Introduction to CVXPY

CVXPY is a Python-embedded modeling language for (disciplined) convex optimization problems. Much like CVX in MATLAB, it allows you to express the problem in a natural way that follows the math, instead of expressing the problem in a way that conforms to a specific solver's syntax.

Note: originally written by James Folberth, 2017. Some updates Sept 2018 by Stephen Becker, to work with current cvxpy (ver 1.0) -- not all bugs are fixed though.

CVXPY Homepage

CVXPY Tutorial Documentation

CVXPY Examples


In [2]:
import numpy as np # we can use np.array to specify problem data
import matplotlib.pyplot as plt
%matplotlib inline
import cvxpy as cvx

Example: Least-Squares Curve Fitting


In [3]:
x = np.array([-3,  -1, 0,   1, 2])
y = np.array([0.5, -1, 1.5, 5, 11])
plt.scatter(x,y)
plt.xlabel('x'); plt.ylabel('y'); plt.title('Example Data')
plt.show()


The data look like they follow a quadratic function. We can set up the following Vandermonde system and use unconstrained least-squares to estimate parameters for a quadratic function.

$$A = \begin{bmatrix} 1 & x_0 & x_0^2\\ 1 & x_1 & x_1^2\\ 1 & x_2 & x_2^2\\ 1 & x_3 & x_3^2\\ 1 & x_4 & x_4^2\\ \end{bmatrix}$$

Solving the following least-squares problem for $\beta$ will give us parameters for a quadratic model:

$$\min_\beta \|A\beta - y\|_2$$

Note that we could easily solve this simple problem with a QR factorization (\ in MATLAB, np.linalg.lstsq).


In [4]:
A = np.column_stack((np.ones(5,), x, x**2))

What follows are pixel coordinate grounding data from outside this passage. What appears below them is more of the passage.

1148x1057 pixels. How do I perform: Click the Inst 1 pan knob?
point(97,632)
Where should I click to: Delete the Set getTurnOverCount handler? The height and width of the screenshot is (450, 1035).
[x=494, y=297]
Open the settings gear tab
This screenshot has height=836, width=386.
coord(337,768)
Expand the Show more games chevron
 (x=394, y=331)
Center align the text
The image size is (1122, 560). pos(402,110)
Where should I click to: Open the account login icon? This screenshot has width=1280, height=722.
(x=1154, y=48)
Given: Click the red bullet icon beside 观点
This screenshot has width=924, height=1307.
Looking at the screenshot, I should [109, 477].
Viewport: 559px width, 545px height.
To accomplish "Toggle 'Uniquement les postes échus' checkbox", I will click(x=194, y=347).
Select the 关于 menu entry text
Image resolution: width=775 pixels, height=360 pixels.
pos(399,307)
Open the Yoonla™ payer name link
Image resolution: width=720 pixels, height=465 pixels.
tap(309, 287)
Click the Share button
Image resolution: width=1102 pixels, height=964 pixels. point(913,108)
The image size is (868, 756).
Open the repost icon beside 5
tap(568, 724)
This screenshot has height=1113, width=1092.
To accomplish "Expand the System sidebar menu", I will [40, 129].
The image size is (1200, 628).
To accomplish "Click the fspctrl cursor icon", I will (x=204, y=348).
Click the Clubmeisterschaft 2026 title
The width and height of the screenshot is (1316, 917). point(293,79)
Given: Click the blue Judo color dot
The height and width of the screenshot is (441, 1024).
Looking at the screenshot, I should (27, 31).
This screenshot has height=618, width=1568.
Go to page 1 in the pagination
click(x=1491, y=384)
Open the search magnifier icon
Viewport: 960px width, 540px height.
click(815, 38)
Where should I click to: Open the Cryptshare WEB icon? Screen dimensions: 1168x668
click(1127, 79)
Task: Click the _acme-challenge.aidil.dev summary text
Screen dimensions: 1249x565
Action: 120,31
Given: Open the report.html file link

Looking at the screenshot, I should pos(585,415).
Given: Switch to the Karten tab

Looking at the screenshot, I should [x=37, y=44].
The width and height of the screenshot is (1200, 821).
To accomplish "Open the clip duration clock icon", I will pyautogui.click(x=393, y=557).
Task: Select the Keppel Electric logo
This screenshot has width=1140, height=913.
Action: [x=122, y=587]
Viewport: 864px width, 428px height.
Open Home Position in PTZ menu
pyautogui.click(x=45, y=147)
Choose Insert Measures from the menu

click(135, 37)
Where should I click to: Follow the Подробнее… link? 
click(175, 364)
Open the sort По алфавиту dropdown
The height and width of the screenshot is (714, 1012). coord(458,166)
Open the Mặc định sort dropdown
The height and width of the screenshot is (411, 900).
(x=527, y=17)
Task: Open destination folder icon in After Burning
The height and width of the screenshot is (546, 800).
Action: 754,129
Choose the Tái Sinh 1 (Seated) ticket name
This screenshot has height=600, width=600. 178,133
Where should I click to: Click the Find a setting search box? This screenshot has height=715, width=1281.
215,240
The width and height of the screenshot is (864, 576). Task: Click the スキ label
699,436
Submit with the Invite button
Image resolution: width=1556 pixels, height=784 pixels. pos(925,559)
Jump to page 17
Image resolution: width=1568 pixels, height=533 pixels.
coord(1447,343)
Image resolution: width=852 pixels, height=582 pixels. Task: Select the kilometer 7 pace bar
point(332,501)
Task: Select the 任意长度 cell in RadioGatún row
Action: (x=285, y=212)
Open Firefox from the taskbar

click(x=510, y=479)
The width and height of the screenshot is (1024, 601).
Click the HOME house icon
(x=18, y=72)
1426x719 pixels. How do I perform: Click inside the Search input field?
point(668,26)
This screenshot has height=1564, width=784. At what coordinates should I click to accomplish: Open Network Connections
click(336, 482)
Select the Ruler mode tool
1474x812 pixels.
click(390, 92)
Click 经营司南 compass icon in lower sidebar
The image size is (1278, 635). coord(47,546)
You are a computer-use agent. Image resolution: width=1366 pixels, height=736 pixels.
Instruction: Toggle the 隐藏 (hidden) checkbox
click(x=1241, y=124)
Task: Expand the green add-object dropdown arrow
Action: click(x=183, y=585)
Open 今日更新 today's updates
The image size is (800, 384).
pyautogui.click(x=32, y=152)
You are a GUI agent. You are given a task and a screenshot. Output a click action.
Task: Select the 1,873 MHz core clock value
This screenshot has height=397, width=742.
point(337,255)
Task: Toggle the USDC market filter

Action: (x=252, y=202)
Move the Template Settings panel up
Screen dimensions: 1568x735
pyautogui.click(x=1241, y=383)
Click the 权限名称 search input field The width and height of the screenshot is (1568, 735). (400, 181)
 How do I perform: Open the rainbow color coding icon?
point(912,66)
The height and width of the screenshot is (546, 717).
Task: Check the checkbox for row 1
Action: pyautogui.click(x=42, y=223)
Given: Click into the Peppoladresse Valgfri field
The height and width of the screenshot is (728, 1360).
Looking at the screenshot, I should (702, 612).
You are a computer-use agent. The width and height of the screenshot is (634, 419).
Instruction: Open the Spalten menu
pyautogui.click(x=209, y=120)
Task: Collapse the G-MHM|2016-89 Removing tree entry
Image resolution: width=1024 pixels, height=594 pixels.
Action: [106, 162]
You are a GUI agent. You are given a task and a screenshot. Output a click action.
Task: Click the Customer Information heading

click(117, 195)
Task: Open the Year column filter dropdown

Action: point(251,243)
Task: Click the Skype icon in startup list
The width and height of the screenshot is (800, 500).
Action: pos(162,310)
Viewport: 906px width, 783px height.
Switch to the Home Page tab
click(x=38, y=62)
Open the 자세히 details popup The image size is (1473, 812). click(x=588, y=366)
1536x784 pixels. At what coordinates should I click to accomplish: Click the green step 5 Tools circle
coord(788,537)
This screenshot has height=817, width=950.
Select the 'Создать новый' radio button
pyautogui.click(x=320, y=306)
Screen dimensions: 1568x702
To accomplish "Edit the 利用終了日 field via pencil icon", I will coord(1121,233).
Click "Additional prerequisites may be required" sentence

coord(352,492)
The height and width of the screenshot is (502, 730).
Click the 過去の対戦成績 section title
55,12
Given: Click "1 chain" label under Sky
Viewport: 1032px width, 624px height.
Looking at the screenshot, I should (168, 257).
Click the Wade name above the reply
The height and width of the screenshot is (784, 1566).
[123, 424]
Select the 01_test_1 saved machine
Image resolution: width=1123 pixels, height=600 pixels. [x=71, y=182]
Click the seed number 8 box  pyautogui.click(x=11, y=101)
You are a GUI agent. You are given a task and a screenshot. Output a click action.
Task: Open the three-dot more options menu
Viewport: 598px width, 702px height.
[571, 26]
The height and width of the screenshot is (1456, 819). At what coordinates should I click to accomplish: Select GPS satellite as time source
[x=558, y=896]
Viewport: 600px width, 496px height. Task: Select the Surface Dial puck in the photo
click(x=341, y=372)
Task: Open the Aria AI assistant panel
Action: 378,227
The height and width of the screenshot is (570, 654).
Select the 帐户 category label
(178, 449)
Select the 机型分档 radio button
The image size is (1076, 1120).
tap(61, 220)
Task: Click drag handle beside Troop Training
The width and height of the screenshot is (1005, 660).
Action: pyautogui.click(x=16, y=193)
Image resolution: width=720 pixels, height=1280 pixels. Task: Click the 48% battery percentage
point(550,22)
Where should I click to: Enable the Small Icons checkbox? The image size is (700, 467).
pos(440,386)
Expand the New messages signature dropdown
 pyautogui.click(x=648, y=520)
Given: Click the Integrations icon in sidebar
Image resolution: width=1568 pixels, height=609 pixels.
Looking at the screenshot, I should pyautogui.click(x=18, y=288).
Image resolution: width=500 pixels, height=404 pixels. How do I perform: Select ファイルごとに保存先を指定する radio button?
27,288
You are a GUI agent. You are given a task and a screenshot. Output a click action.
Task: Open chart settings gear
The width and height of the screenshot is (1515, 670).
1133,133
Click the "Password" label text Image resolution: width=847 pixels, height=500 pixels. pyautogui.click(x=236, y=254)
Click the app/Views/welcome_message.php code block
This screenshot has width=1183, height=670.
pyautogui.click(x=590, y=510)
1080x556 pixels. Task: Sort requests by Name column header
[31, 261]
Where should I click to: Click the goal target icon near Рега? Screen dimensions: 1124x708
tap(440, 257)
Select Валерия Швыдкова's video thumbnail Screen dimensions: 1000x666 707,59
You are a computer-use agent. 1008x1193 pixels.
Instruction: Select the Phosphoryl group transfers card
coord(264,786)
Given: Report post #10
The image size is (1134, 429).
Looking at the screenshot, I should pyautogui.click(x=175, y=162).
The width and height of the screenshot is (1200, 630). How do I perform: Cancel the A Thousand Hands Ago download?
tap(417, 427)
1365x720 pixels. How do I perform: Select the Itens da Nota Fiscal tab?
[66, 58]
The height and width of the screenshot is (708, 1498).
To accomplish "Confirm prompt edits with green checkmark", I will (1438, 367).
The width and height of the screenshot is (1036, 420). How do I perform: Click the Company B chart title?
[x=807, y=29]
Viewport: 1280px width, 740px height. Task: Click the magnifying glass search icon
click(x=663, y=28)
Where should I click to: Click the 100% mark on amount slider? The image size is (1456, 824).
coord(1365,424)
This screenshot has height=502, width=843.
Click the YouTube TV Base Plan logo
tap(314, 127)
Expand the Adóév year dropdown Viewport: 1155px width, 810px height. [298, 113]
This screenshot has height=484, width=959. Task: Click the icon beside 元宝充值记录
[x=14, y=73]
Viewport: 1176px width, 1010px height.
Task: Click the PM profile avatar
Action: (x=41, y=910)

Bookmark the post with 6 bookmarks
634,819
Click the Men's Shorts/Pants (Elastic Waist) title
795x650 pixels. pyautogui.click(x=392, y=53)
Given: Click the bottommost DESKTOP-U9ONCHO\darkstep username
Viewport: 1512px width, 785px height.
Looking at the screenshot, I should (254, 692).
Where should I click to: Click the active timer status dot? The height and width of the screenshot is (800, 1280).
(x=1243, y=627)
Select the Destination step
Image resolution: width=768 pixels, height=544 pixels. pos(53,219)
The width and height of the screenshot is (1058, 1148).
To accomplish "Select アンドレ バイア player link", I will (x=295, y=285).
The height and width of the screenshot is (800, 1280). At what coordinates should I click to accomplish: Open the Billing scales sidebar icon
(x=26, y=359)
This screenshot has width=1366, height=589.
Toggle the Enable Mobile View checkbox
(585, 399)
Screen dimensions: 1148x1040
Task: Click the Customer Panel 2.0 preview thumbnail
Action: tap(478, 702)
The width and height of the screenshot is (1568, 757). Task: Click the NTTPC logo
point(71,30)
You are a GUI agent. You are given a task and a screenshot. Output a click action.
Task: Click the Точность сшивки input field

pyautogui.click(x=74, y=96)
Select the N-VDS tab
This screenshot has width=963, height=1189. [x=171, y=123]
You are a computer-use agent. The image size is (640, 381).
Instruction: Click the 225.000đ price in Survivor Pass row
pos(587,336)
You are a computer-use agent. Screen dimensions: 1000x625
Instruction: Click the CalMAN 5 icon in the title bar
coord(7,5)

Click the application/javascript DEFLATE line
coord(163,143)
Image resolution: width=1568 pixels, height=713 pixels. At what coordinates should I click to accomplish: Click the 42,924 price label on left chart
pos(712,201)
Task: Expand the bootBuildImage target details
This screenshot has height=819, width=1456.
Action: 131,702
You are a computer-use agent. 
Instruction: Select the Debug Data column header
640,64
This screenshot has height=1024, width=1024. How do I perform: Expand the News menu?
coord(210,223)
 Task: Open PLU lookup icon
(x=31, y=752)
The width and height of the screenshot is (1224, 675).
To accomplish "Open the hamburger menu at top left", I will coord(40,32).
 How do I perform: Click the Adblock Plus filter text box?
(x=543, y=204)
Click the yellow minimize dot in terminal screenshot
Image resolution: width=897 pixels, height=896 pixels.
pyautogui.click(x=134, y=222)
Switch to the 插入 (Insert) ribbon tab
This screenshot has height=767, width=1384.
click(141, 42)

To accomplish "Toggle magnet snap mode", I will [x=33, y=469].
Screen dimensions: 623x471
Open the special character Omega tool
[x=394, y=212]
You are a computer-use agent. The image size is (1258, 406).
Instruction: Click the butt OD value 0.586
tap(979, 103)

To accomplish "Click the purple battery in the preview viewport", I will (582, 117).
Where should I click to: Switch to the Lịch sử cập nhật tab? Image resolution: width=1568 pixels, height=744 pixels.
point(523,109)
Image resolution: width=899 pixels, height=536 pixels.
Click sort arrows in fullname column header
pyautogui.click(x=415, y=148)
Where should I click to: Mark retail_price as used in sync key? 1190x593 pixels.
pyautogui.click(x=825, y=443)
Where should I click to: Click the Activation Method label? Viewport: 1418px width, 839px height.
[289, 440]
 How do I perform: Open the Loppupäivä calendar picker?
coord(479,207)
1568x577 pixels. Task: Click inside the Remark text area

# now setup and solve with CVXPY
beta = cvx.Variable(3)

# CVXPY's norm behaves like np.linalg.norm
obj = cvx.Minimize(cvx.norm(A*beta-y))
prob = cvx.Problem(obj)

# Assuming the problem follows the DCP ruleset,
# CVXPY will select a solver and try to solve the problem.
# We can check if the problem is a disciplined convex program
# with prob.is_dcp().
prob.solve()

print("Problem status: ", prob.status)
print("Optimal value:  ", prob.value)
print("Optimal var:\n", beta.value)


Problem status:  optimal
Optimal value:   0.3496263519482917
Optimal var:
 [1.23858616 3.01656848 0.92157585]

Let's check the solution to see how we did:


In [8]:
_beta = beta.value # get the optimal vars
_x = np.linspace(x.min(), x.max(), 100)
_y = _beta[0]*np.ones_like(_x) + _beta[1]*_x + _beta[2]*_x**2
plt.scatter(x,y)
plt.plot(_x,_y,'-b')
plt.xlabel('x'); plt.ylabel('y'); plt.title('Example Data with Least-Squares Fit')
plt.show()


Example: $\ell_1$-norm minimization

Consider the basis pursuit problem

$$\begin{array}{cc} \text{minimize}& \|x\|_1\\\text{subject to} & Ax=y.\end{array}$$

This is a least $\ell_1$-norm problem that will hopefully yield a sparse solution $x$.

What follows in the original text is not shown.